However, it has always been appreciated that there are problems with the very idea that a state would expend its own resources and risk its own security simply for the good of the citizens of another state. Such a view might be considered to be cynical, but there is no doubt that history has shown that whenever humanitarian intervention is claimed as the legal basis for military force in another country, it is mixed with other reasons why a state would military intervene in another state.  Furthermore, humanitarian intervention is often put forward as a basis for legality of force without the citizens of the state who have suffered the intervention asking for such intervention to take place.  One can therefore question the theoretical underpinnings of such intervention.
This problem is only exacerbated when one considers that humanitarian intervention is intervention that is undertaken by states on a unilateral basis outside of the precepts of the Security Council. The purpose of setting up the United Nations and the Security Council was to provide for peace throughout the world and engage in military intervention when required, as authorised by the Security Council. The Security Council is thus authorised with powers under Chapter VII of the UN Charter that allows it to authorise military use of force in another country. In doing so, the Security Council is able to take into account the fact that a particular country is facing human rights violations at the hands of its government and/or leaders.  Thus for example, in 1991, when the oppressive government of Iraq being led by Saddam Hussein took disproportionate military action to repress the Iraqi civilian population, the Security Council passed Resolution 668 under Chapter 7 of the UN Charter demanding of Iraq to immediately end the repression and insist that it allowed access to international humanitarian organisations to enter Iraq. 
Any force authorised by the Security Council may be politically contentious, but there is no doubt that it would be lawful under the rules of force in international law. Given that there is such a power in the Security Council, one would question why there was a need for humanitarian intervention.  Indeed, providing that there is a right for humanitarian intervention available to states that can be exercised independently of the UN and the Security Council would greatly undermine the function of the Security Council as the body entrusted with authorisation of military force. 

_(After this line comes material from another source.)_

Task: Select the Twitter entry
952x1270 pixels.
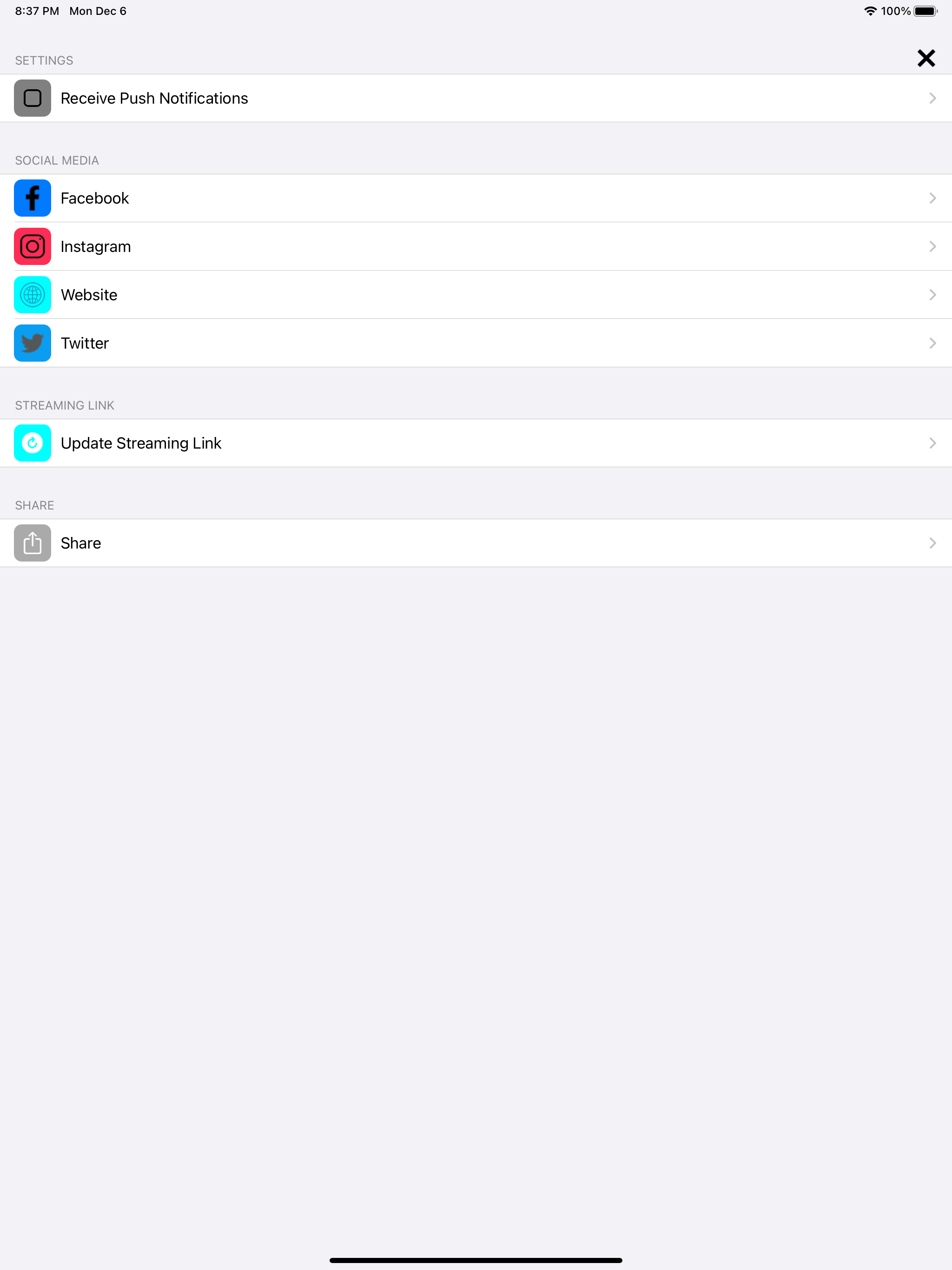Action: (476, 343)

Humanitarian intervention is thus a doctrine which has long been debated in the courts. The real debate lies however in the practical instances that have arisen in the past where humanitarian intervention has been alleged as a justification of force. The section below shall go on to analyse these practical instances and asses to what extent humanitarian intervention can be said to now be a norm of international law.

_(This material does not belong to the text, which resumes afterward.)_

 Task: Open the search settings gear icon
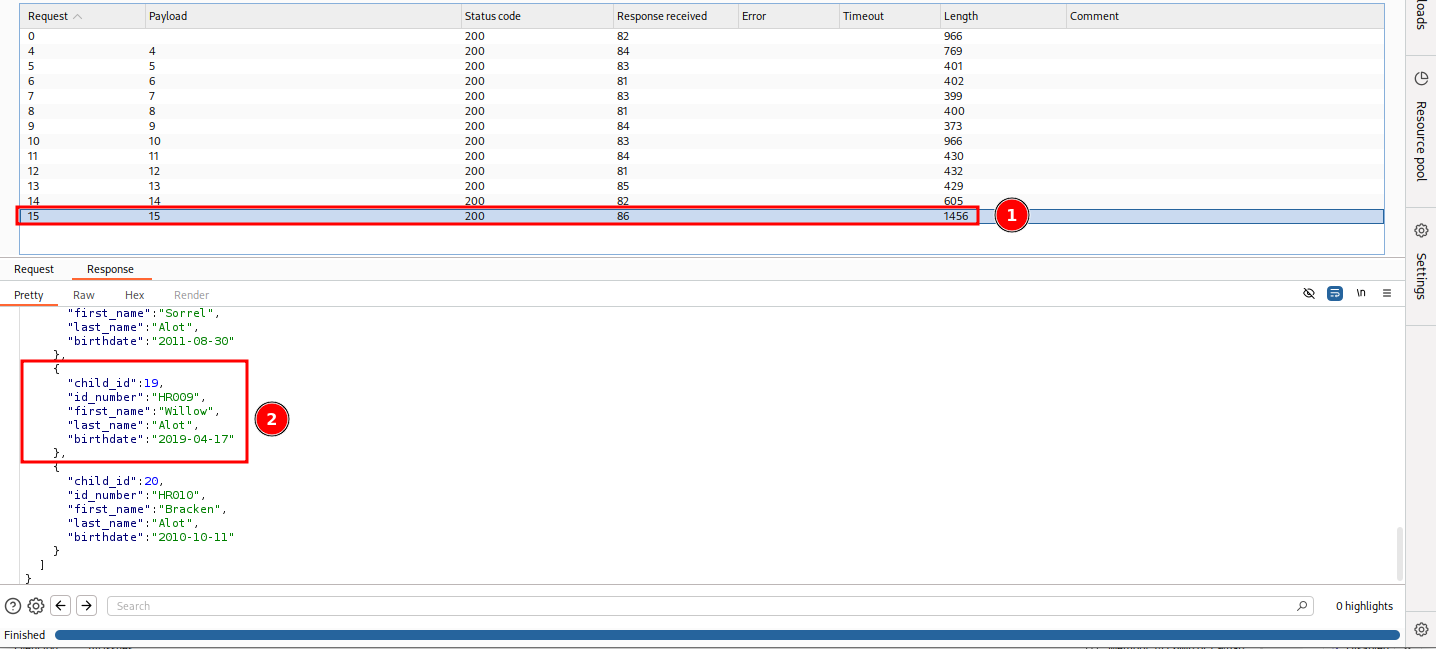[35, 605]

Practical instances of humanitarian intervention
One major problem that arises when assessing the legality of the doctrine of humanitarian intervention is that one must distinguish between instances where the doctrine is invoked in rhetoric and public relations only and instanced where humanitarian intervention is actually relied on as a legal basis for justifying use of force in another state. The latter is a lot rarer than the former. The problem however is that it is only the latter incidents that is actually evidence of state practise of the right to humanitarian intervention.
One of the earliest incidents to deal with the concept of humanitarian intervention commented on by commentators was that of Indian action in Bangladesh. In early 1971, following subjugation to Pakistani rule, Bangladeshi nationals were rebelling and seeking to establish Bangladesh as an independent country. India provided extensive military aid to Bangladesh to allow this to happen, aid without which arguably Bangladesh would not have won the conflict. In public theoretic, India stated that’s is actions were based on humanitarian intervention since the Bangladeshis were suffering human rights violations under Pakistani rule.  This was highly criticised however for the fact was that India in having long-standing conflict with Pakistan itself did have vested interests in helping Bangladesh gain independence.  Indeed, India did not go on to utilise humanitarian intervention as a legal basis for its action and sought to rely on the doctrine of self-defence instead. 
This pattern was repeated in many more incidents that occurred. Tanzania intervened militarily in Uganda in 1979 to enable rebels there to overthrow the repressive leader Idi Amin.  In 1978 Vietnam invaded Cambodia stating that it wished to prevent Cambodia from suffering at the hands of its government. Both stated that they wished to help the citizens of the respective countries they intervened in. This was however continuously rejected by the international community, with France and the US specifically stating that human rights violations did not justify the use of force, thus clearly indicating that it was not accepted at that time that humanitarian intervention was considered to be a legal basis for intervention. 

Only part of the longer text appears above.